Part of that upsurge reflects a recovery from the rapid and massive drop in tourism following the earthquake, tsunami and radiation fears in 2011, but it also supports the understanding that Japan is still an untapped tourist destination. Developing a larger tourist market can contribute to a healthy, diversified economy and serve as one source of economic vitality.

Japan has not yet developed its tourist market fully, but given the ongoing economic depression, it should be considered more seriously as an important industry. Perhaps because the rest of Asia, particularly Southeast Asia, leaped ahead too quickly into tourism without sufficient controls and infrastructure, some Japanese may fear the result of a huge influx of tourists here.

However, a more developed tourist industry would leave Japanese culture intact and unharmed since the Japanese economy is not as vulnerable to fluctuations as developing economies might be. It is unlikely that huge numbers of tourists will have negative effects on the already mature and established culture, or produce a tourism-addicted economy, in the way it might have once done in more fragile cultures and developing economies.

Japanese outbound tourism also improved in 2012. The slight improvement in the Japanese economy contributed significantly to the rise in Japanese visitors throughout Asia. Tourism is never a one-way industry, but benefits many countries at the same time.

Tourism can do harm, but it can also help foster understanding. Asian cooperation and coordination in tourism can help improve political and economic relations. Japan would do well to support its tourist industry. Nurturing it is one positive way of interacting with its Asian neighbors and fostering cross-cultural awareness.

  • http://www.facebook.com/roger.everett.39 Roger Everett

    Having spent my whole life in New York City, visiting Japan was a wonderful and broadening experience. I think the japanese people have so very much that they can take pride in. While I found the language-barrier to be somewhat daunting, it was also a fun challenge as well. Smart-phone apps are a big help!

    Some more gregarious americans might feel a bit put off by the relative reserve of many japanese, however the legendary politeness and consideration for others is genuine and it is like a breath of fresh air.

    A visit to Tokyo and Kyoto should definitely be on your “bucket list”!

    As for concerns with potential negative effects of increased tourism, I tend to agree with the author’s position. It appeared to me that japanese culture is mature and robust and probably wouldn’t feel any significant negative effects. I do wonder what the nationalists’ position are on this issue.

    • Masa Chekov

      The nationalists are such a small, unimportant segment of Japanese society. Their opinions are unimportant, honestly. I feel there is more made of the right-wingers’ opinions outside of Japan than in.

  • Masa Chekov

    Tourism to Japan is easier than ever. There’s lots of english-language sites for train information, hotel reservation, etc. So many taxis have “point and speak” guides for communication. Lots of restaurants have bilingual (or tri, quad-lingual).

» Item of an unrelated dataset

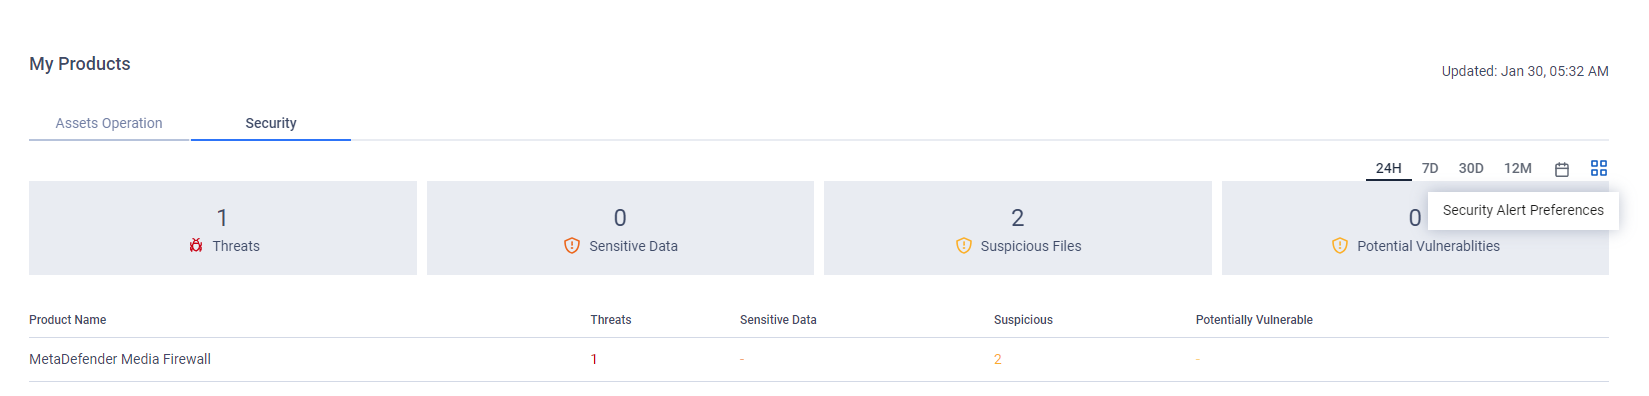The width and height of the screenshot is (1649, 396).
Task: Click the Sensitive Data shield icon
Action: pos(572,245)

    As always, Japanese people are very polite and helpful for foreigners as well, especially in the countryside!

  • sandifjm

    I lived in Japan for nearly a decade, and remain very fond of it. But I understand why it’s not a top destination for a lot of travelers. Cost remains a huge factor. Compared to most other destinations in Asia, it’s incredibly expensive. One week in Japan can cost the average traveler the equivalent of a month in southeast Asia. The language barrier is also an issue. While signage and information in other languages are more widely available than let’s say 10 years ago, it can still be very daunting for newly arrived tourists who don’t speak any Japanese. And if you head outside of the big cities, pretty much everything is still Japanese only. Japan will continue to struggle to attract large numbers of foreign tourists, but frankly, I think that’s fine with many (most) Japanese anyway.